Réunie dans une salle Boboto bondée, la plateforme composée notamment de Martin Fayulu, Moïse Katumbi, Jean-Marc Kabund-A-Kabund, Matata Ponyo et Delly Sesanga a multiplié les déclarations fermes contre ce qu’elle qualifie de « projet de coup d’État constitutionnel ».

Dans sa déclaration politique, la coalition rappelle que le chef de l’État est à son « second et dernier mandat » et rejette catégoriquement toute possibilité de glissement du calendrier électoral.

« Félix Tshisekedi est à son second et dernier mandat. Aucune circonstance, fut-elle sécuritaire, sanitaire ou diplomatique, ne servira de prétexte au glissement du mandat présidentiel. Nous affirmons solennellement qu’il n’y aura pas de troisième mandat pour M. Félix Tshisekedi, ni glissement, ni changement de Constitution », déclarent les signataires de la C64.

La coalition affirme également que le compte à rebours menant à l’élection présidentielle de 2028 est déjà lancé.

« À compter de ce 19 mai 2026, il reste 852 jours avant la convocation constitutionnelle de l’élection présidentielle de 2028. Le compte à rebours démocratique est enclenché », souligne la plateforme.

Dans un ton particulièrement offensif, les opposants estiment qu’à l’expiration de son mandat, Félix Tshisekedi « devra quitter le pouvoir de gré ou de force ». Ils avertissent également qu’en cas de tentative de modification constitutionnelle, le président « perdra tout droit d’engager la République » et sera considéré comme « hors-la-loi ».

« Dès l’enclenchement du putsch constitutionnel, Félix Tshisekedi perdra tout droit d’engager la République et sera dès lors considéré comme un hors-la-loi.
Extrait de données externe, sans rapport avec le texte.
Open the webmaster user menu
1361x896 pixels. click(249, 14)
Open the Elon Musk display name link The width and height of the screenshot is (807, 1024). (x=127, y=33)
De ce fait, immédiatement une résistance doit lui être opposée », poursuit la déclaration.

La C64 exige par ailleurs le retrait immédiat du projet de loi référendaire qu’elle juge contraire à la Constitution et dangereux pour la stabilité du pays.

« Exigeons le retrait du texte de la proposition de loi référendaire tel que présenté, car il constitue une violation de la Constitution ainsi qu’une menace grave contre l’ordre constitutionnel et la stabilité de notre pays », affirme la coalition.

Les opposants accusent également le chef de l’État de vouloir associer son projet de révision constitutionnelle à l’Accord de Washington du 4 décembre 2025 afin de le légitimer politiquement.

« Rejetons la manipulation de M. Tshisekedi, qui tente fallacieusement de lier son projet de coup d’État constitutionnel à l’Accord de Washington du 4 décembre 2025, alors que son projet macabre de changement de Constitution est antérieur et a été lancé dès 2024 », soutiennent-ils.

À travers cette sortie politique, la Coalition Article 64 entend désormais se positionner comme le principal front de l’opposition contre toute réforme constitutionnelle en RDC, dans un contexte de fortes tensions autour du débat institutionnel et de l’avenir politique du pays.